アメンホテプ3世とは?
あめんほてぷさんせい
アメンホテプ3世とは、古代エジプト新王国時代の第18王朝のファラオで、平和と繁栄の時代に巨大建築や外交を展開した「壮麗王」と称される人物です。
アメンホテプ3世(在位:紀元前1388年頃〜紀元前1351年頃)は、古代エジプト新王国時代・第18王朝のファラオです。トトメス4世の息子として生まれ、長期にわたる治世の中でエジプトの繁栄と国際的地位の頂点を体現した王として知られています。

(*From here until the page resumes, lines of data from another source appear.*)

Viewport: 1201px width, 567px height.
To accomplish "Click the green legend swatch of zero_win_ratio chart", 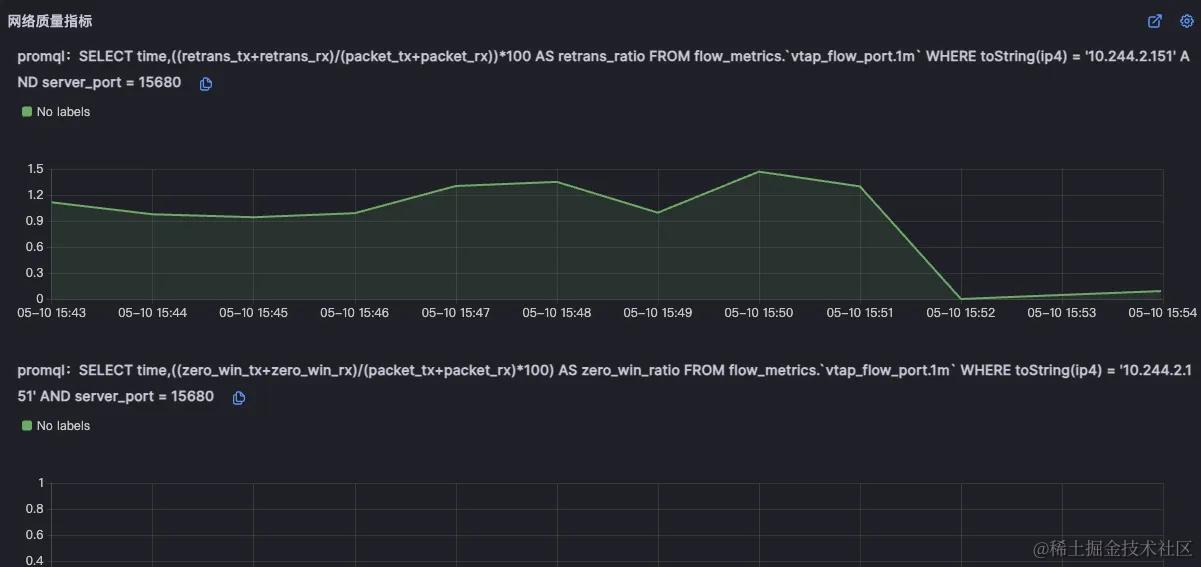I will pos(27,426).
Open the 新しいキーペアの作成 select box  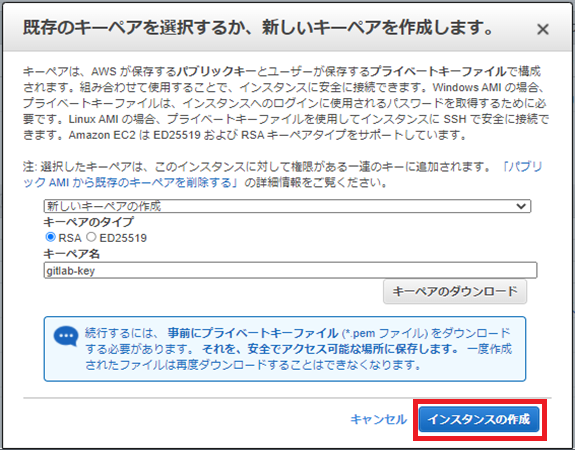tap(287, 206)
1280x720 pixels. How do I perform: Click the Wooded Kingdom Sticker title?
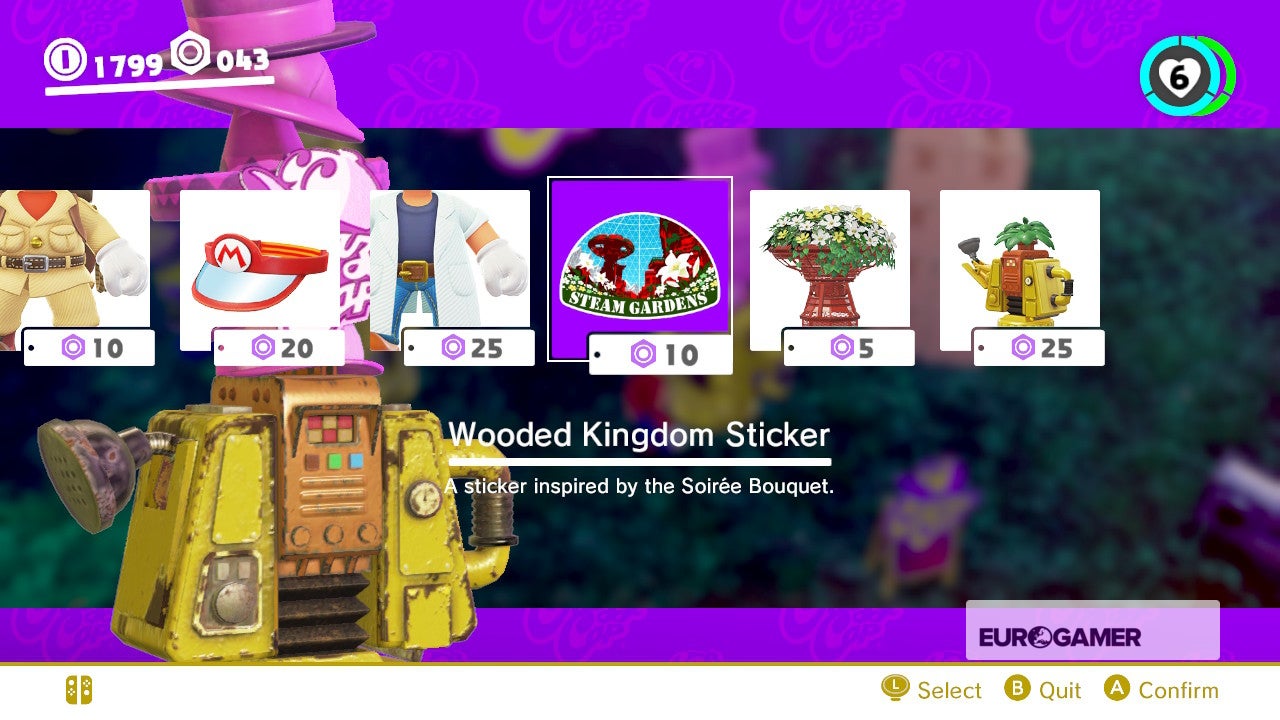[x=639, y=435]
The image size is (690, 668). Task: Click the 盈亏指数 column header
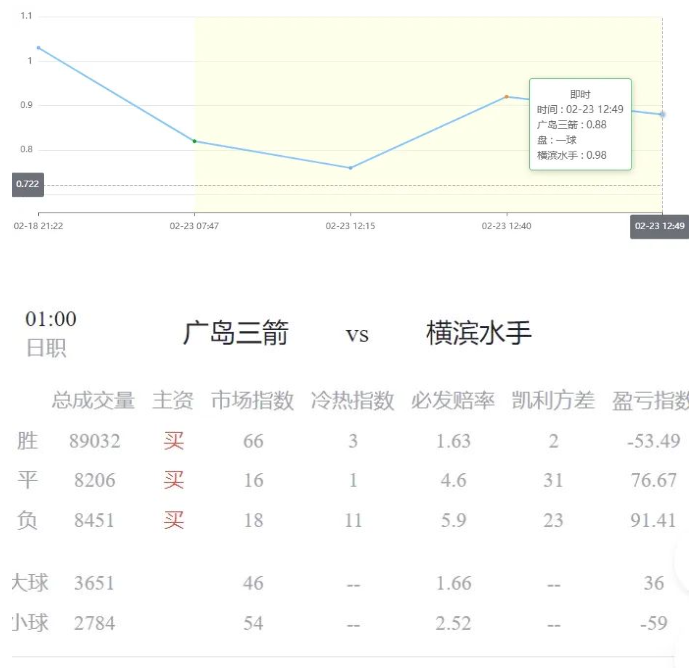point(650,401)
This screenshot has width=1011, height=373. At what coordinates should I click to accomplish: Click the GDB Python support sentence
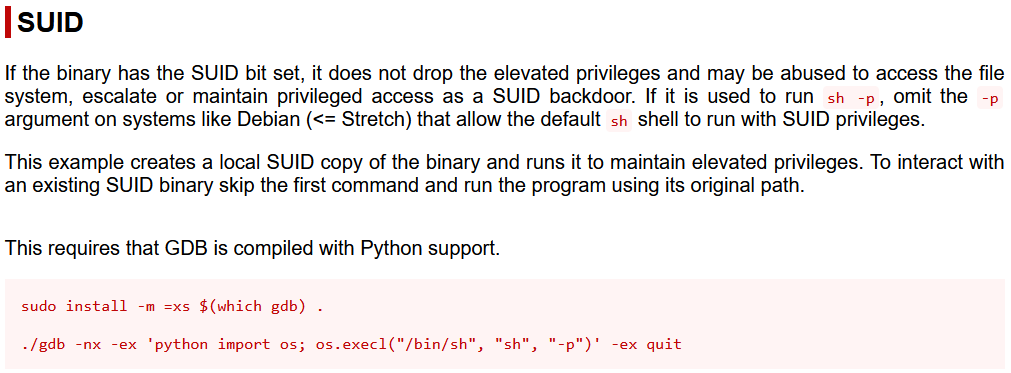click(252, 248)
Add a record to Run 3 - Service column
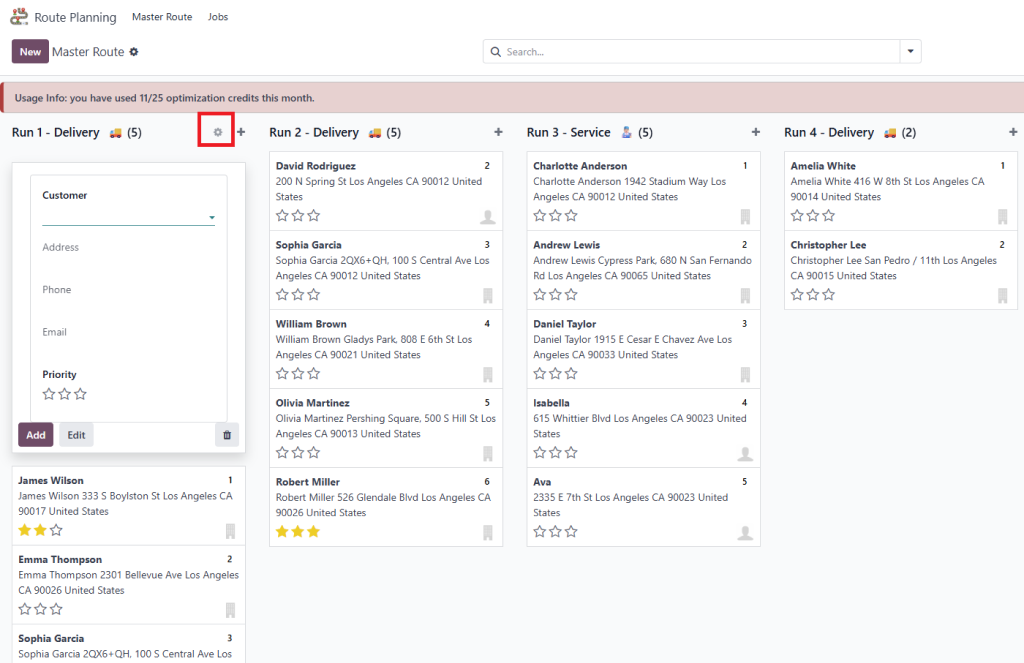Viewport: 1024px width, 663px height. click(x=755, y=132)
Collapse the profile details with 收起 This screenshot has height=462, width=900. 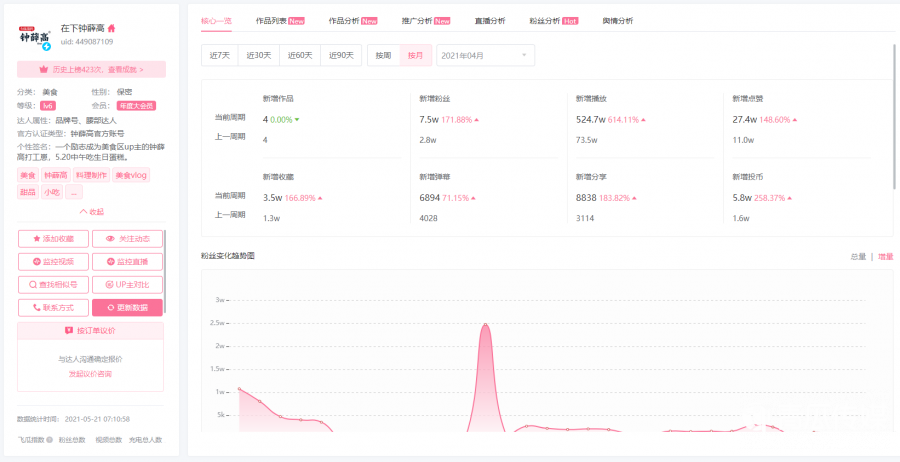(90, 212)
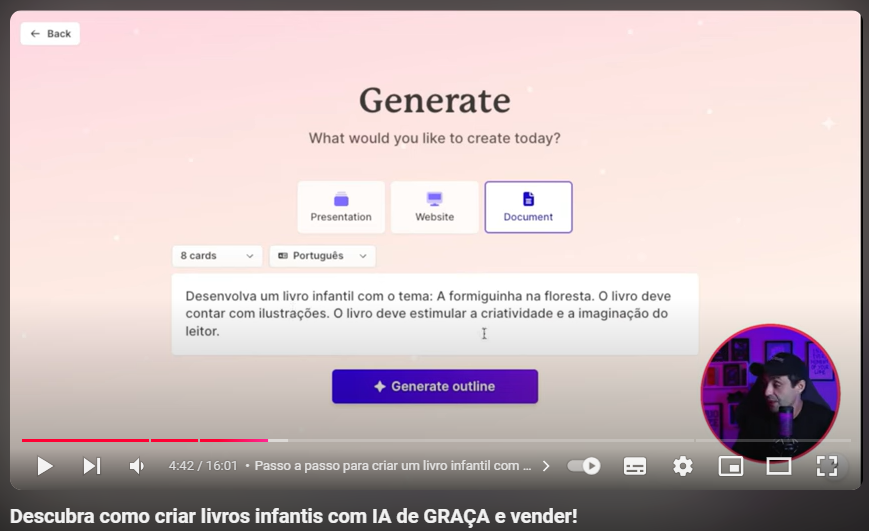Select the Website tab
Screen dimensions: 869x531
(435, 207)
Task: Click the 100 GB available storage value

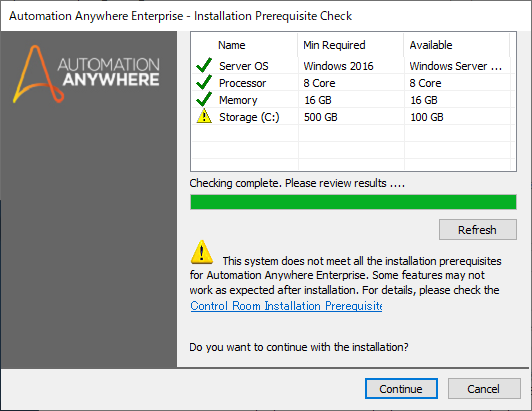Action: coord(427,117)
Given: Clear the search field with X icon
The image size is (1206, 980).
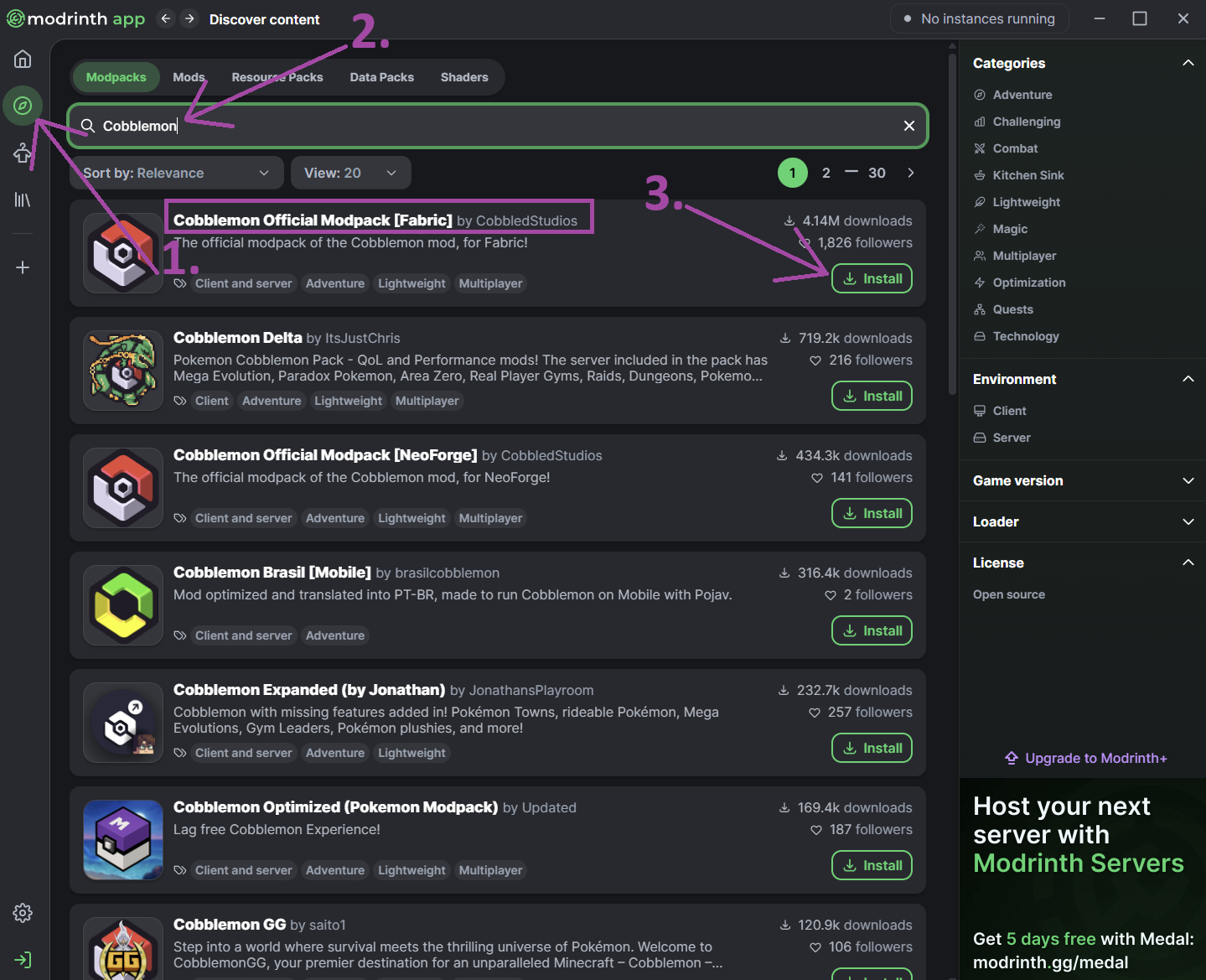Looking at the screenshot, I should point(909,126).
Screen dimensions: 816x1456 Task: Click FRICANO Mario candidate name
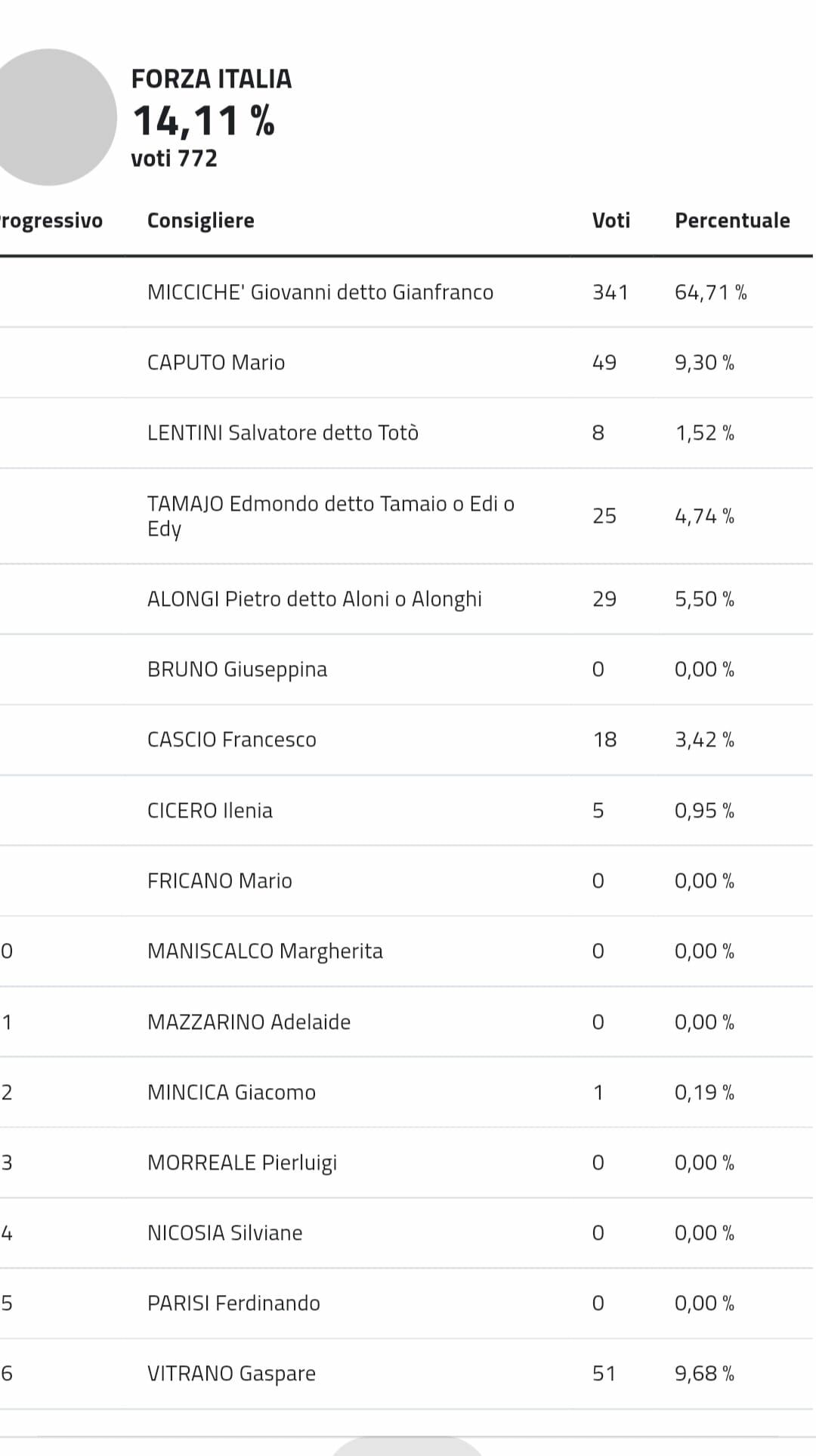[219, 881]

アメンホテプ3世の治世の特徴は、大規模な軍事遠征よりも外交と建築による国力の誇示にありました。当時の中近東では、エジプト・ヒッタイト・ミタンニ・バビロニアなどの大国が勢力を競い合う「アマルナ時代」の前夜にあたり、彼はアマルナ文書として知られる粘土板外交文書を通じて諸国の王たちと対等な関係を維持しました。
建築面での業績は特に目覚ましいものがありました。
- ルクソール神殿の主要部分の建造
- カルナック神殿の増築と巨大な第3塔門の建設
- 現在は残っていないが往時は巨大だったと伝わる葬祭殿(メムノンの巨像がその名残)
- テーベ西岸に豪奢な王宮・マルカタ宮殿の造営
アメンホテプ3世は宗教的にも重要な時代に位置し、その晩年から息子のアメンホテプ4世(アクエンアテン)によるアテン神信仰(いわゆるアマルナ革命)につながる土台が築かれました。エジプト新王国の黄金期を象徴するファラオとして、考古学・エジプト学の分野で今も精力的に研究されています。
使い方・例文
古代エジプトの建築や外交を解説する場面で、ルクソール神殿やメムノンの巨像の建造者として紹介されることが多いファラオです。